Visualisation of my Google Map History
Abstract
Recently, I needed a few localisation points to create a test for a visualization.
To create a real effect, I decided to see if I could use the data I create everyday when I use Google map. Why I am not shy about these data? Simply because they are outdated due to the fact that I have recently moved. (It would be a shame to be robbed by a bugler expert in data because of a blog post :) ).
I ended to find a lot of interesting things:
- Over two years, Google had stored 12K points with an associated time stamps.
- These data tells a lot on me:
- Where I work
- Where I live
- My typical day
- How I move: by car, by bike or by foot.
All in all, this data set reflects pretty accurately my routine week and is perfect for advertisers and more. Well done, Google.
Presentation of the Dataset
I went to the takeout manager of my Google account to see if I could use the data from my Google map account.
The process is fairly easy and fast. In my case, I was able to get 12K coordinates over 2 years of use of Google products.
In addition of the coordinates, Google also provide a time stamp and a bunch of variables poorly completed: velocity, altitude, accuracy and activity with a reliability score.
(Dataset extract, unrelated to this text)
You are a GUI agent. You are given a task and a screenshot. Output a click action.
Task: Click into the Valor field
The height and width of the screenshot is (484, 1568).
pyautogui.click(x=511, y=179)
Heat Map of my Historical Positions
The data set is included in my github account. I have limited the data set to London and 2 years.
# load libraries:
pacman::p_load(tidyverse, ggmap, scales)
## read the json file:
json_file <- "C:/YCR Perso/mapassistant/data test/Takeout/Historique des positions/Historiquedespositions.json"
json_import_data <- jsonlite::fromJSON(txt = json_file)
# clean the dataset:
coord.df <- json_import_data$locations
# we tidy the dataframe:
coord.df.lim <- coord.df %>%
mutate(lat = latitudeE7 / 10000000, lon = longitudeE7 / 10000000,
date_time = as.POSIXct(as.numeric(timestampMs)/1000,
origin = "1970-01-01")) %>%
mutate(date = as.Date(date_time), hour = format(date_time, "%H"),
day_week = format(date_time, "%a")) %>%
mutate(day_week = factor(day_week,
levels = c("Mon", "Tue", "Wed", "Thu", "Fri", "Sat", "Sun")))%>%
filter(lon < 0.2 & lon > -0.4 & lat < 51.6 & lat > 51.48)
# limit to London:
coord.df.lim.2 <- coord.df.lim %>% select(lon, lat, date, hour, day_week)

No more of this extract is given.